The crop of 26.5 million tons was the second worst since independence in 1991 and far below Soviet-era harvest levels of about 50 million metric tons. Only the 1996 harvest was poorer at 24.5 million tons.

Ukraine's Agriculture Ministry officials blamed drought and the crisis in neighboring Russia, while independent agricultural analysts said the poor performance had more to do with a misguided farm policy since independence.

"This (poor crop) is the result of serious drought in the eastern and central Ukrainian regions, such as Kharkiv and Poltava," said Stepan Dovhan, vice-chairman of the sowing department in the Agriculture Ministry.

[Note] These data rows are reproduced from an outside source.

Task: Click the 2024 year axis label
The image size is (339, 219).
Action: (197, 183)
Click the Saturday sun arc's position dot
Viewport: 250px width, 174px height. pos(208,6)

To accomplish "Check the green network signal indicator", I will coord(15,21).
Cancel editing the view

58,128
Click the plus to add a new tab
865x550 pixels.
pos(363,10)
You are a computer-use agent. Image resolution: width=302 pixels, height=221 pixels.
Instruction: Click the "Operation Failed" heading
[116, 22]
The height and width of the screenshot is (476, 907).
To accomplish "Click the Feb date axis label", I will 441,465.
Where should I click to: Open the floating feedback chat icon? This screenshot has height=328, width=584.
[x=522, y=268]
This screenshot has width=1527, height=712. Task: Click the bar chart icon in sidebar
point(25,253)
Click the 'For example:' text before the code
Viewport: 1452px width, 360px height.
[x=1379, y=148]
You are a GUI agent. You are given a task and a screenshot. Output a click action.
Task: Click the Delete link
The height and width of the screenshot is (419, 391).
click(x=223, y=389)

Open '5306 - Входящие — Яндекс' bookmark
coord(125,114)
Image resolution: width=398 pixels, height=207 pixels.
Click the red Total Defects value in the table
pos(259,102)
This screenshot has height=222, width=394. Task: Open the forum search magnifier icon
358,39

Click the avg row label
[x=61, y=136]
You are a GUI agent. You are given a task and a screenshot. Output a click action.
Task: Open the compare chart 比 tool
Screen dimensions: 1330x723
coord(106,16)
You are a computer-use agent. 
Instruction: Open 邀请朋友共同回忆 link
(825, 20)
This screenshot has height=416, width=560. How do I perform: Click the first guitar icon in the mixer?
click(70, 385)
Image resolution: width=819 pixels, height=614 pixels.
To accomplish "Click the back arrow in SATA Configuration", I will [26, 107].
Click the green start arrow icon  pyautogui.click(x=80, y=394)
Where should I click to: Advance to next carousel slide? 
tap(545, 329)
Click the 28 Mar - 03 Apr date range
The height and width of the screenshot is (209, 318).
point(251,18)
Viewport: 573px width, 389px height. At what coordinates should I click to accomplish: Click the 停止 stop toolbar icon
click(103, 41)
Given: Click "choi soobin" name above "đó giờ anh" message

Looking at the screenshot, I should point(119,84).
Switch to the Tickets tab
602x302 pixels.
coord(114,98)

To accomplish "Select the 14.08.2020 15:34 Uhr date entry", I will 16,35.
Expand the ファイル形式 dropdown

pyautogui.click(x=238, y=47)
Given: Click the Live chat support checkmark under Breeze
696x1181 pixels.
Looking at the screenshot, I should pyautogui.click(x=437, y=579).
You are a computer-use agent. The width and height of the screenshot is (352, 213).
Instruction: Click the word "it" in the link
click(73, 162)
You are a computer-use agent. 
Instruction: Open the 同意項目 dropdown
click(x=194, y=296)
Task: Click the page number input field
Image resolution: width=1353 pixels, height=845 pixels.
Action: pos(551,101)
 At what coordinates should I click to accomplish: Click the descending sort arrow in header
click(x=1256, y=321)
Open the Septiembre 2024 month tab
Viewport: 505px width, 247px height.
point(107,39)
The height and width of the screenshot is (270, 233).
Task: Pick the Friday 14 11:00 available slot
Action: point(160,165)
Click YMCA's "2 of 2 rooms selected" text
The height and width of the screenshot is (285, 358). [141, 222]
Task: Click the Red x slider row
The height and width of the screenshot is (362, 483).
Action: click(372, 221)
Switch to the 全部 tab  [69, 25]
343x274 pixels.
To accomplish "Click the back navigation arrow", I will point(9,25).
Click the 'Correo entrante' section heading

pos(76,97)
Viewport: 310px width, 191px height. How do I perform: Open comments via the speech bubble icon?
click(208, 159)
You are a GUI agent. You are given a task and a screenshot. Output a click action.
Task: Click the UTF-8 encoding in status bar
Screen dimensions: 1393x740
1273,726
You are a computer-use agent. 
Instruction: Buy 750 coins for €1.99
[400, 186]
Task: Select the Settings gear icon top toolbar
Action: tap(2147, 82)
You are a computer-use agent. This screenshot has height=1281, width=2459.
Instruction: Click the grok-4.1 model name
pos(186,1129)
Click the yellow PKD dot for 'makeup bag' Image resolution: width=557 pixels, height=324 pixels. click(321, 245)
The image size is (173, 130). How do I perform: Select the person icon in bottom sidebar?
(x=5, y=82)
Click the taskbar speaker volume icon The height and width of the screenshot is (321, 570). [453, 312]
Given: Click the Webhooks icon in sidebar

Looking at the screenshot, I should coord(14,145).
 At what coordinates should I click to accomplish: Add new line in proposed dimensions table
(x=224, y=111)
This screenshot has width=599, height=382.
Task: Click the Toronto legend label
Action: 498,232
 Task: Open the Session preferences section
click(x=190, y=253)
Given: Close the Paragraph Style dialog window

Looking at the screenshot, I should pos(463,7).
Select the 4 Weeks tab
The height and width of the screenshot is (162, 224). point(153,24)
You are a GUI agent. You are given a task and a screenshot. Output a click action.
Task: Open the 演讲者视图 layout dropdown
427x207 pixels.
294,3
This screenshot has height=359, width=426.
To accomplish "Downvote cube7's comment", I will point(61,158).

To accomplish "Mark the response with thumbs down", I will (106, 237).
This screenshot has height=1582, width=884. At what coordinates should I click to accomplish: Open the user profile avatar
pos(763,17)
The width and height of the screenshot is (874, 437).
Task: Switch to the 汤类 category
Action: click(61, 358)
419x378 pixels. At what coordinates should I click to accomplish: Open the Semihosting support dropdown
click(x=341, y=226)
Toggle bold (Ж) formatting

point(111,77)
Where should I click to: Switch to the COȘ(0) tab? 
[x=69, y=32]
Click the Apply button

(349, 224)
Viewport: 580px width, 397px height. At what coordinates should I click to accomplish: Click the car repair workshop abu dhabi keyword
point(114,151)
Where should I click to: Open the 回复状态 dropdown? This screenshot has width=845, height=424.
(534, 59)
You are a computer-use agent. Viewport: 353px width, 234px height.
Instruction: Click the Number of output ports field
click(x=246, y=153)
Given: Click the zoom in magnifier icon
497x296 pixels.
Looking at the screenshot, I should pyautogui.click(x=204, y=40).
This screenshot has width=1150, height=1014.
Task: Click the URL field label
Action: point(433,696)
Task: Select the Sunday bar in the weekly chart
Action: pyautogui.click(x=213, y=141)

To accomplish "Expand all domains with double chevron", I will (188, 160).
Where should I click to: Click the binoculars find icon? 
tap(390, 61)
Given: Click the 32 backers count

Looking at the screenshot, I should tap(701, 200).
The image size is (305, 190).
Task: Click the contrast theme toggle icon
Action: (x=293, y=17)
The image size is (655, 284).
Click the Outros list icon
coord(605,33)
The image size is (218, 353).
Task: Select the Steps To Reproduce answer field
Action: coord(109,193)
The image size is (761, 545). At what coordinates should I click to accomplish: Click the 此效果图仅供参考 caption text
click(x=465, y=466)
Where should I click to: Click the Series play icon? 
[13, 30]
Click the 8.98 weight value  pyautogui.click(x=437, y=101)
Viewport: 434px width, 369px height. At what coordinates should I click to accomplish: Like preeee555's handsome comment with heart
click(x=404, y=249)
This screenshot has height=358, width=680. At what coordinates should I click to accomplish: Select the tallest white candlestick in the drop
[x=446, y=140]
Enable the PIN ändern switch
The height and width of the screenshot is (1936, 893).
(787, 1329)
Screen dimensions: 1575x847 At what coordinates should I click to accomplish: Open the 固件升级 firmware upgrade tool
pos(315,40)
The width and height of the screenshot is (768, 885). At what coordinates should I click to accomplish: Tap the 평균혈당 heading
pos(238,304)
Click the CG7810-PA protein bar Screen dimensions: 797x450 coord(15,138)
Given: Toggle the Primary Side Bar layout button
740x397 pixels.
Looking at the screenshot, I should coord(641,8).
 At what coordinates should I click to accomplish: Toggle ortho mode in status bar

However, agricultural consultant Serhii Feofilov put the blame elsewhere. "The results expose the absence of market reforms in Ukraine and the Ukrainian Agriculture Ministry's misguided policies," said Mr. Feofilov, director of the Kyiv-based UkrAgroConsult company.

Analysts said policies that protect the Soviet-style collective farms from market reforms and radical changes, which would make them more effective and competitive, are at the heart of Ukraine's agricultural problems.

"Private land ownership is the key problem for Ukrainian agrarian reforms, and any changes are impossible without it," said Mykola Vernytsky, analyst at Ukraine's Agricultural Exchange.

The Constitution of Ukraine allows private land ownership, but analysts say there is no mechanism to properly implement such reforms. The left-leaning Ukrainian Verkhovna Rada has said repeatedly that it will not allow the privatization of land.

Last week President Leonid Kuchma appointed Mykhailo Hladii to the newly created post of vice prime minister of agriculture and, while announcing the appointment, said that the main task for the former head of the reform-minded Lviv Oblast would be to introduce radical market reforms.

"Hladii's task is to quickly implement market reforms in the Ukrainian agricultural sector and to introduce private land ownership," said Pavlo Haidutsky, deputy chief of the Kuchma administration and a former agriculture minister.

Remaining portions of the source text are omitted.